Pas pleurer de Lydie Salvayre

Publié le par Walpurgis

Roman historique

Format poche

Edition : Points

Date de parution : 2015

Nombre de pages : 221

Deux voix entrelacées. Celle, révoltée, de Bernanos, témoin direct de la guerre civile espagnole, qui dénonce la terreur exercée par les Nationaux avec la bénédiction de l’Église contre « les mauvais pauvres ». Celle, roborative, de Montse, mère de la narratrice et « mauvaise pauvre », qui a tout gommé de sa mémoire, hormis les jours enchantés de l’insurrection libertaire par laquelle s’ouvrit la guerre de 36 dans certaines régions d’Espagne, des jours qui comptèrent parmi les plus intenses de sa vie. Deux paroles, deux visions qui résonnent étrangement avec notre présent et qui font apparaître l’art romanesque de Lydie Salvayre dans toute sa force, entre violence et légèreté, entre brutalité et finesse, porté par une prose tantôt impeccable, tantôt joyeusement malmenée.

Pas pleurer est un roman émouvant, tragique, mais aussi plein de joie sur la guerre civile espagnole.

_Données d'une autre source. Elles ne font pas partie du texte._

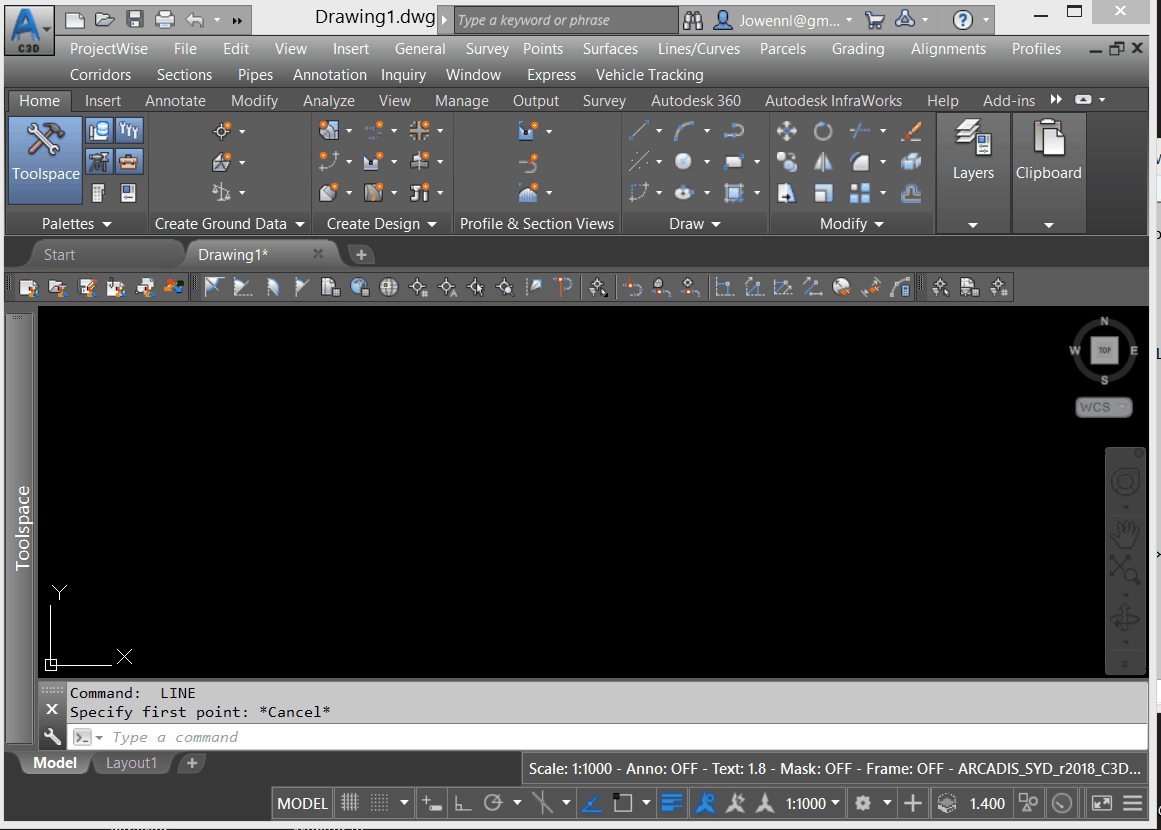Select the Move tool in the Modify panel
The image size is (1161, 830).
787,130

Cette histoire nous est contée par Montserrat, une vieille femme, qui raconte à sa fille Lydie, les souvenirs des premiers instants de 1936 et des faits qui amèneront Montserrat sur le chemin de l'exil. En parallèle, Lydie laisse place à la voix de George Bernanos dont elle a lu le roman Les grands cimetières sous la lune. D'abord nationaliste convaincu, l'écrivain découvre horrifié la répression franquiste, il écrira ce texte pour témoigner des exactions commises et ce avec l'aval de l’Église.

Ce sont donc deux visions différentes mais non divergentes que nous propose l'autrice. Mais là où règne la tristesse et les constats sinistres de Bernanos, vient supplanter la joie des premiers jours de la guerre lorsqu'un souffle de liberté enthousiasme les foules dont Montserrat et son frère Josep. Leur vision n'est malheureusement pas partagée dans leur village rural où les premiers vivats sont écrasés par la froide organisation de Diego, fils de propriétaire et communiste convaincu.

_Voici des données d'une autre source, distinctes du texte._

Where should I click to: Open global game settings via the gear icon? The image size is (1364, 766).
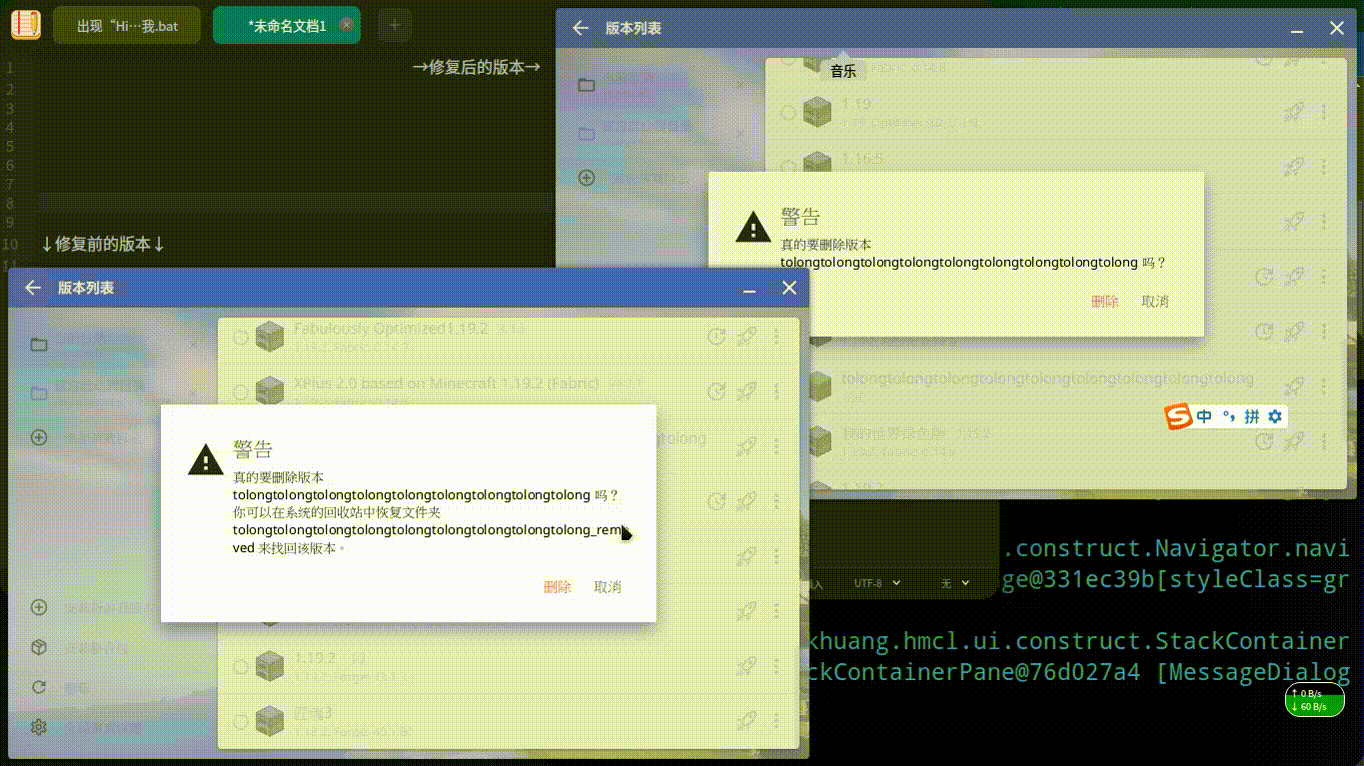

Les luttes qui hantent le village seront celles de la guerre d'Espagne : la guerre interne entre communistes (staliniens contre trotskistes), entre communistes et anarchistes, entre républicains et franquistes. La haine devient viscérale : on parle, on dénonce... Et l'immobilisme triomphe, ne rien changer car finalement c'est la vie qu'on connaît.

Et pourtant la voix de Montse nous enchante, dans son "fragnol" (mélange de français et d'espagnol) teinté de soleil, elle nous décrit avec enthousiasme la ferveur de la République et tous les rêves permis avec la révolution libertaire. Mais la réalité rattrapent de façon vertigineuse la jeune fille et son frère chacun pour des raisons différentes. Deux tragédies se dessinent sur des chemins proches et éloignés à la fois dont le vecteur commun n'est autre que ce Diego qui, lui-même, sera victime.

Pas pleurer est un témoignage d'une mère à sa fille. Montserrat transmet son histoire à sa cadette qui va lui donner vie dans ce roman. La lecture du livre de Bernanos réveille les souvenirs familiaux et le parallèle des deux récits devient une évidence. Facile d'accès, tragique et gai à la fois, ce livre m'a emporté sur les traces de Montserrat, de Josep et de Bernanos.